L’implication de la Turquie a permis de renforcer le rapport de forces sur le terrain. Alors que l’ANL était aux portes de Tripoli, elle a dû reculer jusqu’à Syrte après avoir subi une succession de revers.

Craignant une présence militaire turque à ses frontières, l’Égypte a dès lors fait savoir qu’elle pourrait intervenir militairement si jamais une offensive des milices pro-GNA et des mercenaires turcs venait à être lancée en direction de Syrte. Cette intervention peut désormais avoir lieu à tout moment, le Parlement de Tobrouk ayant donné son feu vert.

Reste que, malgré les engagements pris par les protaganistes du conflit libyen, les armes et les équipements militaires continuent d’être livrés aux deux camps rivaux. Pour faire respecter l’embargo des Nations unies, l’Union européenne a lancé l’opération navale Irini. Mais, pour le moment, et faute d’avoir pu intercepter le moindre navaire suspect, cette dernière a surtout accumulé les critiques, notamment de la part de la Turquie, de la Russie et même des États-Unis.
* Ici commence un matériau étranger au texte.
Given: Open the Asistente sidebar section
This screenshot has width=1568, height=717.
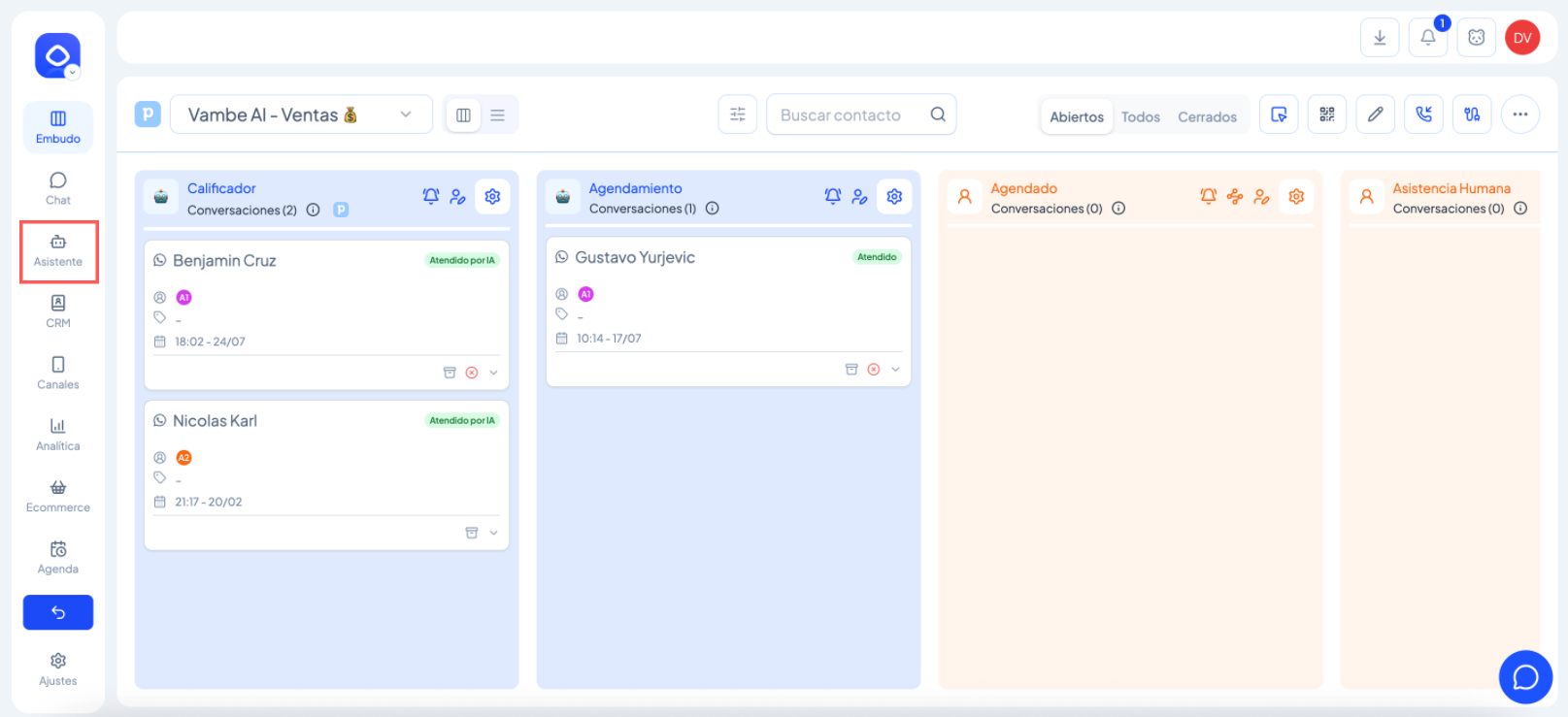Looking at the screenshot, I should (58, 250).
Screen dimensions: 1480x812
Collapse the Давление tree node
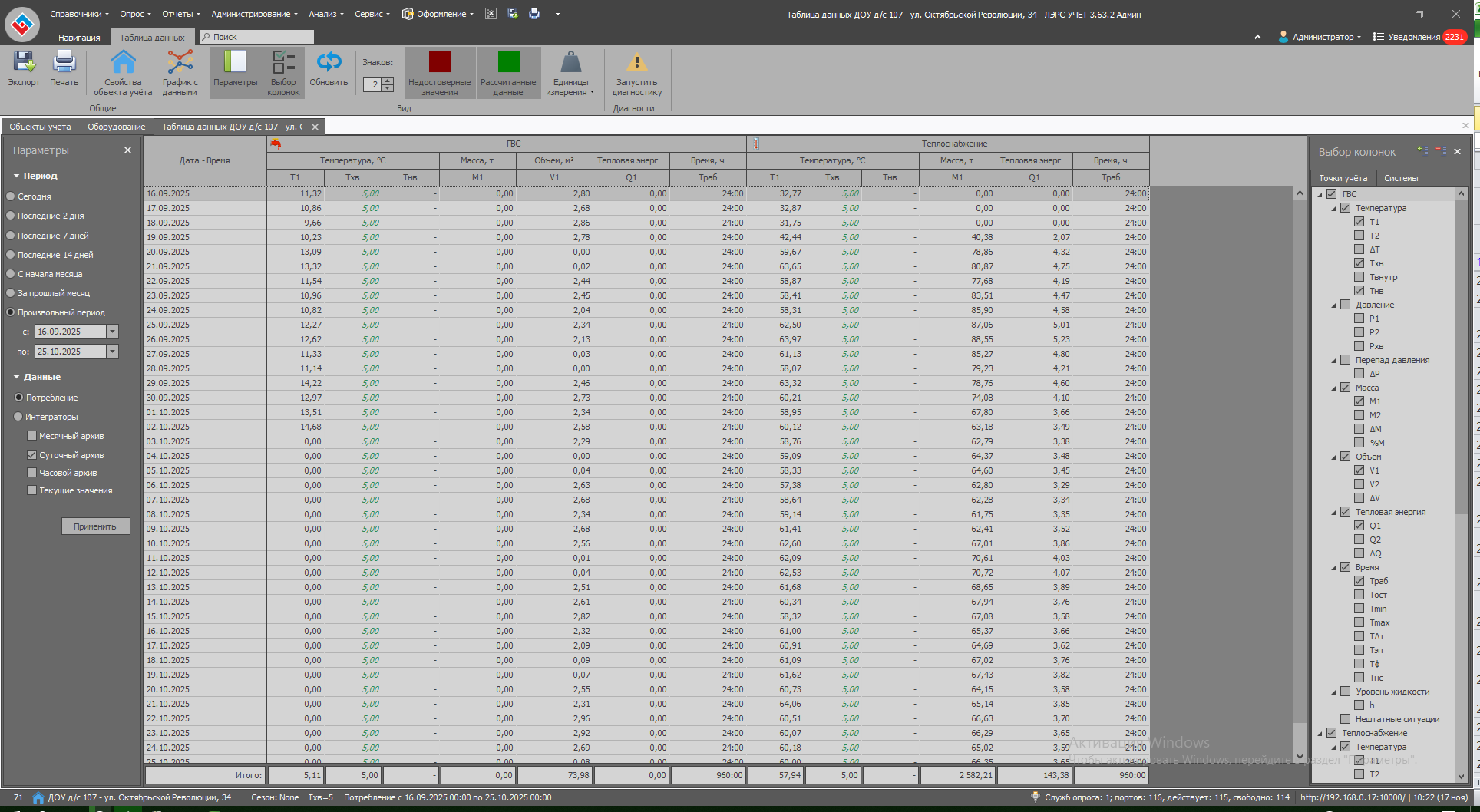pyautogui.click(x=1333, y=305)
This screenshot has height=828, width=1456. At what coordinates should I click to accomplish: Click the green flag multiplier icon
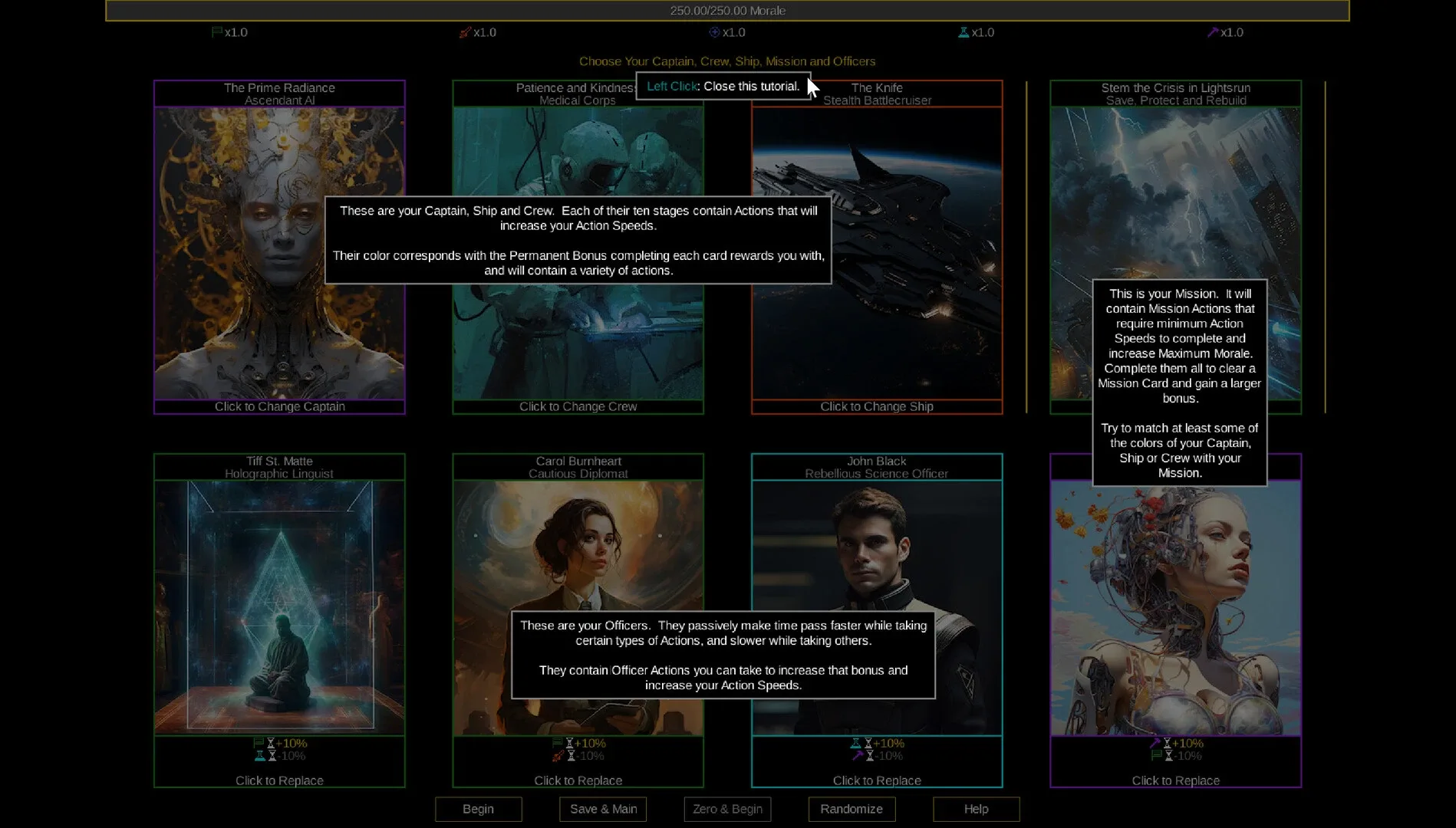217,32
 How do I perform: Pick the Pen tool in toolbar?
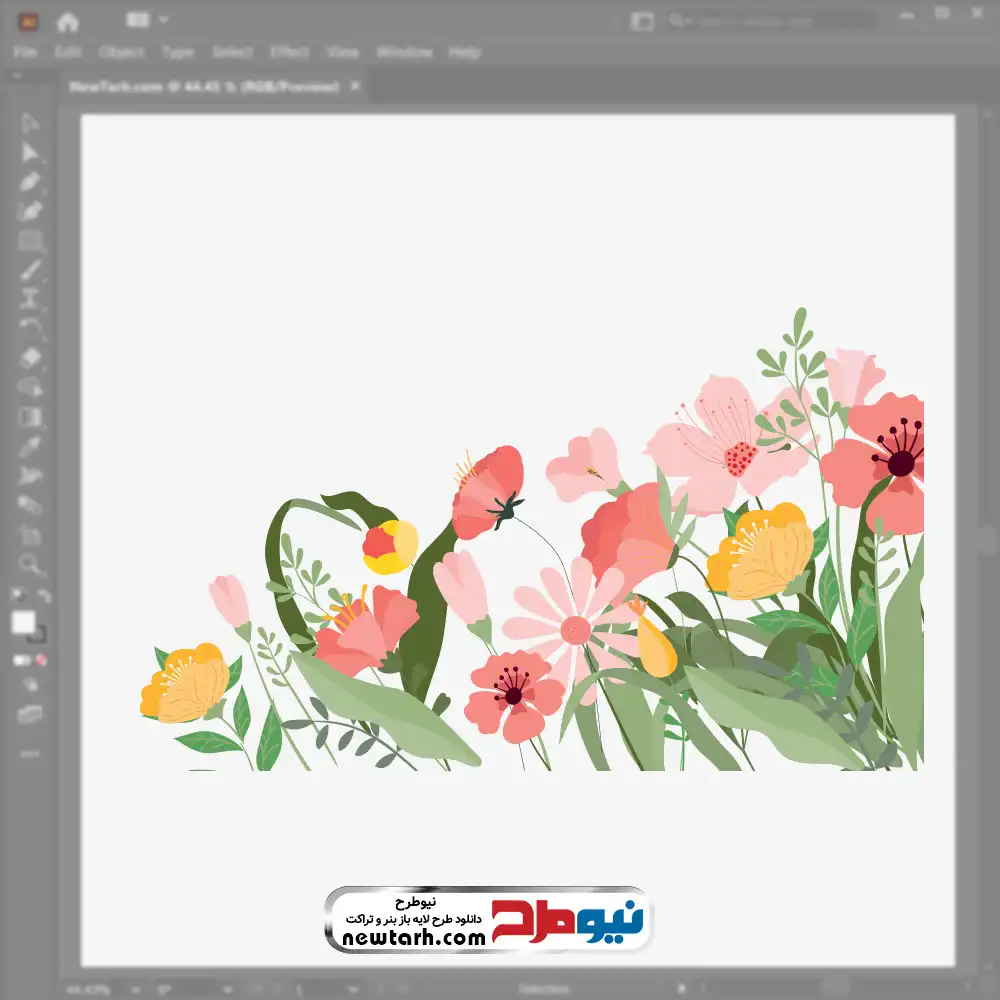[30, 182]
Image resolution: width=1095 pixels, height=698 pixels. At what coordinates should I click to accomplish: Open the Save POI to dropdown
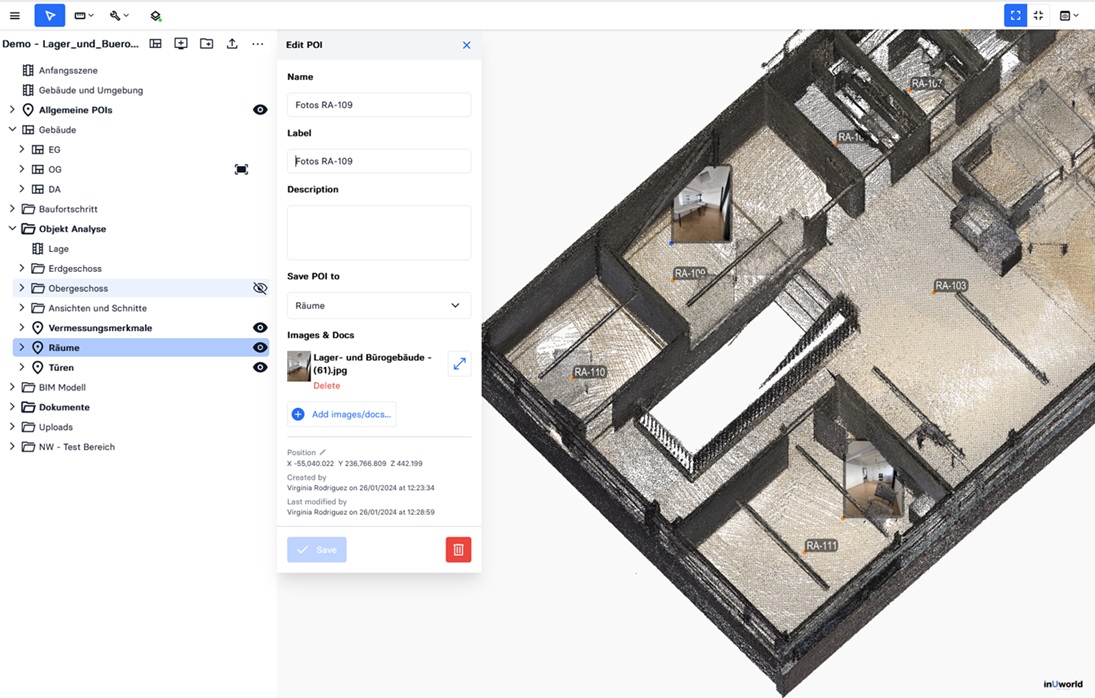tap(378, 305)
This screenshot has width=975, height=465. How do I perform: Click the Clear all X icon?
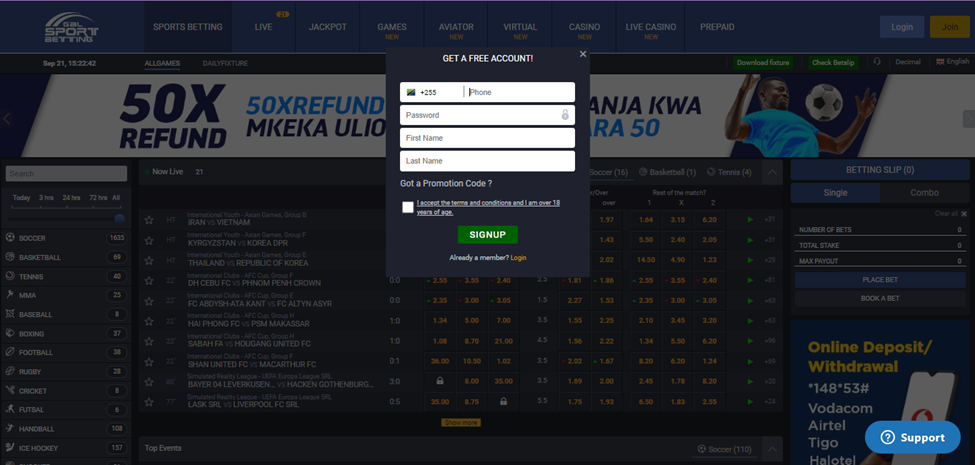tap(964, 214)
L’opération Irini est placée sous le commandement d’un amiral italien, assité par par un amiral français. Ses moyens sont pour le moment comptés, avec notamment une frégate [grecque, actuellement] et, par intermittence, des avions de patrouille et de survellance maritime, dont un P3C Orion allemand et un Falcon 50M de la Marine nationale.

En marge du sommet européen dédié à un éventuel plan de relance visant à amortir les effets de la crise économique provoquée par l’épidémie de Covid-19, la France, l’Italie et l’Allemagne ont conjointement appelé à la fin des interférences étrangères en Libye ainsi qu’au respect de l’embargo sur les armes.

« Nous partageons de graves préoccupations concernant la montée des tensions militaires dans ce pays et le risque accru d’une escalade régionale. Nous demandons donc à toutes les parties libyennes et à leurs soutiens étrangers de cesser immédiatement les combats et de mettre un terme à l’escalade militaire en cours à travers le pays », ont écrit le président français, Emmanuel Macron, la chancelière allemande, Angela Merkel, et le président du Conseil italien, Guiseppe Conte, dans une déclaration publiée le 18 juillet.

« Nous appelons tous les acteurs étrangers à cesser leurs interférences et respecter l’embargo sur les armes établi par le Conseil de sécurité des Nations unies », ont effet écrit le président français, Emmanuel Macron, la chancelière allemande, Angela Merkel, et le président du Conseil italien, Guiseppe Conte, dans une déclaration publiée le 18 juillet.

« Nous demandons également à tous les acteurs étrangers de mettre fin à leurs ingérences croissantes et de respecter pleinement l’embargo sur les armes établi par le Conseil de sécurité des Nations unies », poursuivent les troi dirigeants européens, avant de se dire « prêts à envisager un recours éventuel à des sanctions si les violations de l’embargo en mer, sur terre ou dans les airs se poursuivent. »

Mais avant d’en arriver éventuellement là, M. Macron, Mme Merkel et M. Conte attendront « avec intérêt les propositions que le Haut-représentant de l’Union européenne pour les affaires étrangères et la politique de sécurité [Josep Borell, ndlr] fera à cette fin. »

À noter que, dans cette déclaration, il n’est question que de « sanctions » à l’égard de ceux qui violent l’embargo sur les armes… Et non contre ceux qui interviendraient militairement en Libye, comme l’Égypte pourrait le faire.

Par ailleurs, après avoir assuré de leur détermination « à assurer la pleine efficacité de l’opération Irini dans le but de prévenir toute escalade sur le terrain », les trois responsables européens ont dit soutenir les « efforts des Nations unies en vue d’obtenir la signature d’un accord de cessez-le-feu durable et crédible dans le cadre des négociations en cours au sein du Comité 5+5. »

« Dans ce moment critique, nous encourageons également les Nations unies à explorer toutes les options pour réduire les tensions, y compris celles d’un large désengagement de forces voire d’une éventuelle démilitarisation dans certaines régions », ont-ils aussi indiqué.